The Government is providing NOK 7.8 million to the efforts to tackle the current Ebola outbreak in the Democratic Republic of Congo. Norway has once again sent a team of specialist health personnel and three isolation units developed in Norway for the transport of patients with highly infectious diseases.
The Norwegian Minister of International Development, Dag-Inge Ulstein met with personnel at the Oslo University Hospital. Photo: Astrid Sehl, MFA, Oslo
Some 970 deaths have been confirmed following the Ebola outbreak in DR Congo, which began in August last year. The World Health Organization (WHO) estimates that around 1 500 people may be infected and that the risk of the outbreak spreading to neighbouring countries remains high.
‘It is worrying that the Ebola outbreak in DR Congo has not been brought under control. The current outbreak is taking place in an area affected by conflict, where the security situation is difficult and there is considerable movement of people. The Government is giving priority to supporting the important work being done under the auspices of the UN. We are therefore providing personnel and equipment from Norway, while continuing to support WHO’s Ebola response activities,’ said Minister of Foreign Affairs Ine Eriksen Søreide.

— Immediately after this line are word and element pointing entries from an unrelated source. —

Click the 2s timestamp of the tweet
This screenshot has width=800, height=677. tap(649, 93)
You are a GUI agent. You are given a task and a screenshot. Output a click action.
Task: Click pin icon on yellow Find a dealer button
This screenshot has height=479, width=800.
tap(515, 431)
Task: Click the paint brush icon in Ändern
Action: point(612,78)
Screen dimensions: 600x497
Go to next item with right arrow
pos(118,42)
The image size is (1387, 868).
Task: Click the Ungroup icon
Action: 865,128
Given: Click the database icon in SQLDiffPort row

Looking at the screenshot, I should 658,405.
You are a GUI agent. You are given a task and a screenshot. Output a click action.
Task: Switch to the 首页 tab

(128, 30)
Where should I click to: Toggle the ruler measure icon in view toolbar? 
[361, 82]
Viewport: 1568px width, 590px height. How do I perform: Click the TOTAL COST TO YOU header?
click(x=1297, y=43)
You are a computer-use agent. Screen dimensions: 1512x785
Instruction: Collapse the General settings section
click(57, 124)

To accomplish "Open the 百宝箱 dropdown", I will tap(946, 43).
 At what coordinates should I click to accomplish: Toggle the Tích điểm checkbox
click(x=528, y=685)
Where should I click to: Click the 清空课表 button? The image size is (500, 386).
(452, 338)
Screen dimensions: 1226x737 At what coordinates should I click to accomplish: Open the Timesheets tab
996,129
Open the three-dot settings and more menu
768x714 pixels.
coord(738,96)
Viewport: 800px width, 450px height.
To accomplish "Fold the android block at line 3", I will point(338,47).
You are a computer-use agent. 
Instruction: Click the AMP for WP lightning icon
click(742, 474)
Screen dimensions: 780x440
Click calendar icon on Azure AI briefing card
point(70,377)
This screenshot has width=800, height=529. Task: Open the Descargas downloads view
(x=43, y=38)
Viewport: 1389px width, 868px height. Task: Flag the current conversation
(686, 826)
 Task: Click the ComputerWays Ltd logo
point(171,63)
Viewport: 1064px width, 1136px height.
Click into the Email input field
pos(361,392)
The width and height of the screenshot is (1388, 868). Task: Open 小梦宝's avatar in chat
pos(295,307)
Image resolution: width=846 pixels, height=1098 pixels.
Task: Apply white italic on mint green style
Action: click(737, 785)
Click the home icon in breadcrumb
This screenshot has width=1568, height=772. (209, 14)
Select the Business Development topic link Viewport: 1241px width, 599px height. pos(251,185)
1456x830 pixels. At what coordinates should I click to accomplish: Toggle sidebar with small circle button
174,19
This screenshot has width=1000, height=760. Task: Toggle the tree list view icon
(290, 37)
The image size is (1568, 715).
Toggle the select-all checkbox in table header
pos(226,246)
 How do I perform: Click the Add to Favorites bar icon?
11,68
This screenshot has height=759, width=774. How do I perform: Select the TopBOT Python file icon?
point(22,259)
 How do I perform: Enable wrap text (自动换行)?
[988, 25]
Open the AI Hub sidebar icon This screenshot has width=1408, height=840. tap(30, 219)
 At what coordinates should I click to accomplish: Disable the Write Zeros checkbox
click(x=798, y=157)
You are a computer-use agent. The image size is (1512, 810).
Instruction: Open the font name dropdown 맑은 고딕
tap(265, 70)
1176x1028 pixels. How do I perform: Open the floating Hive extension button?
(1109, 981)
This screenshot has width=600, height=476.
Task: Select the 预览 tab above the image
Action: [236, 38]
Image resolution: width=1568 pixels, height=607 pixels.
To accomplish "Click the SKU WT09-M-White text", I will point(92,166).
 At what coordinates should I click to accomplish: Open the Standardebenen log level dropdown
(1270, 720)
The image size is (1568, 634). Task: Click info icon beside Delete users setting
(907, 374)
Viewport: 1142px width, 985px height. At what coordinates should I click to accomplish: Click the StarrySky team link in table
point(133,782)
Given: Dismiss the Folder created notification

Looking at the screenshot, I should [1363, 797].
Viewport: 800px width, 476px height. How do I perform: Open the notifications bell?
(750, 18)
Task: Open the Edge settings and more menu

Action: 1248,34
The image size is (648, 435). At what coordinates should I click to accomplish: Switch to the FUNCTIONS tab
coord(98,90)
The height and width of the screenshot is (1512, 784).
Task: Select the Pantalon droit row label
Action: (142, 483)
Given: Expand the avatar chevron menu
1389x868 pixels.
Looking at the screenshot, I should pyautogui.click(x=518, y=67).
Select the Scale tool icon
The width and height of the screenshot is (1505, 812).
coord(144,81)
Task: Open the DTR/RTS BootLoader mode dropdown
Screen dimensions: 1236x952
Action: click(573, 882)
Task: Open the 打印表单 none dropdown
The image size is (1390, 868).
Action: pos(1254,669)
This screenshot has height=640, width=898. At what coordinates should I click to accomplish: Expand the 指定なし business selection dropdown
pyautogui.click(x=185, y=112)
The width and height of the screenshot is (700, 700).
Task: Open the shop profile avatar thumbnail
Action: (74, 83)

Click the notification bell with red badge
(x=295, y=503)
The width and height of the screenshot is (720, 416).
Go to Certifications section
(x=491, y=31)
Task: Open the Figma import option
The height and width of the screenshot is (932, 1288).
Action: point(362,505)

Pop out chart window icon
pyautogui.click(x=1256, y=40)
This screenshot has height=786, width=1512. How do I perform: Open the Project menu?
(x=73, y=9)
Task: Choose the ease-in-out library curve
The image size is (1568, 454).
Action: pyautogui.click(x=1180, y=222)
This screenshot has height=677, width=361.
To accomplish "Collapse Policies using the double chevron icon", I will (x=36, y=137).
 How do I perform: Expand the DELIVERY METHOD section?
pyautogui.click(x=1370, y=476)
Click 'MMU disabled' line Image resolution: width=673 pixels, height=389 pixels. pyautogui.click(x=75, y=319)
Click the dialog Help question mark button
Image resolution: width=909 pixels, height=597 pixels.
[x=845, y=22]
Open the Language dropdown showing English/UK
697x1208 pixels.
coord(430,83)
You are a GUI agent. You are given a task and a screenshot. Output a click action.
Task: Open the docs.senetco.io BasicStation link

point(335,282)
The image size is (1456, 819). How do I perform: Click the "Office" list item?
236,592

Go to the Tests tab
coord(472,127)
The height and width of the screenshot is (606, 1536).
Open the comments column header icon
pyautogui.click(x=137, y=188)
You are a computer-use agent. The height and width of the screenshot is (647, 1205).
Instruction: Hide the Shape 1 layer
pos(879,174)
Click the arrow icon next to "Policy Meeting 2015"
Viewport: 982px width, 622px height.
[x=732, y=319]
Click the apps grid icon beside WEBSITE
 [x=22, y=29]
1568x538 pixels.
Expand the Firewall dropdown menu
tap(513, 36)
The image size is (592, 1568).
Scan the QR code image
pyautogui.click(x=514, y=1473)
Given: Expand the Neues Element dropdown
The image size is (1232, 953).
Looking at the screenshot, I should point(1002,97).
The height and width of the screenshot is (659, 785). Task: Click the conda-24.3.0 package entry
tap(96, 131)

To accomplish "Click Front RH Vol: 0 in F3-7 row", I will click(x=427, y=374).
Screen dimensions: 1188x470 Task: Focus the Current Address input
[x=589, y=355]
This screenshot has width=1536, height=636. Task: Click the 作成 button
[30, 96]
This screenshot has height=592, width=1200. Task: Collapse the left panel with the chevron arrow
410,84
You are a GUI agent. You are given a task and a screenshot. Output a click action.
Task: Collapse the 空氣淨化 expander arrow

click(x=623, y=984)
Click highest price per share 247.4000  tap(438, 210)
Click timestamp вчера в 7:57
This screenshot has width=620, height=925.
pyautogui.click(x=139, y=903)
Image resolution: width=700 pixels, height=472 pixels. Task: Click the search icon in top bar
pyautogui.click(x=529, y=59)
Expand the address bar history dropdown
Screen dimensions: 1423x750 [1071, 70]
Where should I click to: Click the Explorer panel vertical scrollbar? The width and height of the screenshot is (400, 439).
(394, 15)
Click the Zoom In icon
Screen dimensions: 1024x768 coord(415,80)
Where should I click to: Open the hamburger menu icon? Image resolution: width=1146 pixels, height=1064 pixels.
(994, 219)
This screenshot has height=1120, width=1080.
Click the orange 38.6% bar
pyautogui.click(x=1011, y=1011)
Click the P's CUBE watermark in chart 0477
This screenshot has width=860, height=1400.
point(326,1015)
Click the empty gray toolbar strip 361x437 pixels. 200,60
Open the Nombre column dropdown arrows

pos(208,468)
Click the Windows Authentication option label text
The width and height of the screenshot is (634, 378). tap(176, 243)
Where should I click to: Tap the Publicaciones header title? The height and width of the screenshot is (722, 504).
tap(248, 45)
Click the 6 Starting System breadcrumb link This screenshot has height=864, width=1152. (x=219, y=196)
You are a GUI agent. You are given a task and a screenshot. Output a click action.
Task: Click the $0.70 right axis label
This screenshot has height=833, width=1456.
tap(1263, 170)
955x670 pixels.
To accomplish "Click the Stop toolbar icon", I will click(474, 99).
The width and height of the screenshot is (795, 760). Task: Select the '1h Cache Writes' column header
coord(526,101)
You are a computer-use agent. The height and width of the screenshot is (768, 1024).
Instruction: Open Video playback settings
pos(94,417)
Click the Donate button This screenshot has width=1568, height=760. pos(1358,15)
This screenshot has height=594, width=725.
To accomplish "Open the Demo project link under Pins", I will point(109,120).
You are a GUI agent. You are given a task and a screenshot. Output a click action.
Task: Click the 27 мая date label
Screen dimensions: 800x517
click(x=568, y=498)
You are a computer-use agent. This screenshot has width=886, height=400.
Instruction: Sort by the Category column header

The current Ebola outbreak is taking place in a politically unstable area where the security situation is volatile. Norway’s efforts are being carried out in cooperation with the EU and WHO.
‘Norway has both personnel and equipment available, and it is therefore only natural that we should contribute to the international Ebola response. Oslo University Hospital has made a team of experienced instructors available from its Ambulance Department. These health personnel have experience of using the equipment and work closely with WHO on the ground,’ said Minister of Health and Care Services Bent Høie.
Extensive vaccination efforts are underway. So far, around 100 000 people have been vaccinated against Ebola in DR Congo. Norway has supported the development of the vaccine that is currently being used in DR Congo through the Research Council of Norway’s Programme for Global Health and Vaccination Research (GLOBVAC). Through the global vaccine alliance Gavi, Norway has also provided funding for the establishment of vaccine stores that have made it possible to make use of the vaccine. In addition, the new global vaccine partnership CEPI, which receives funding from Norway, is supporting the development and licensing of further Ebola vaccines.
In 2018, Norway provided NOK 28.5 million to the international Ebola response in DR Congo.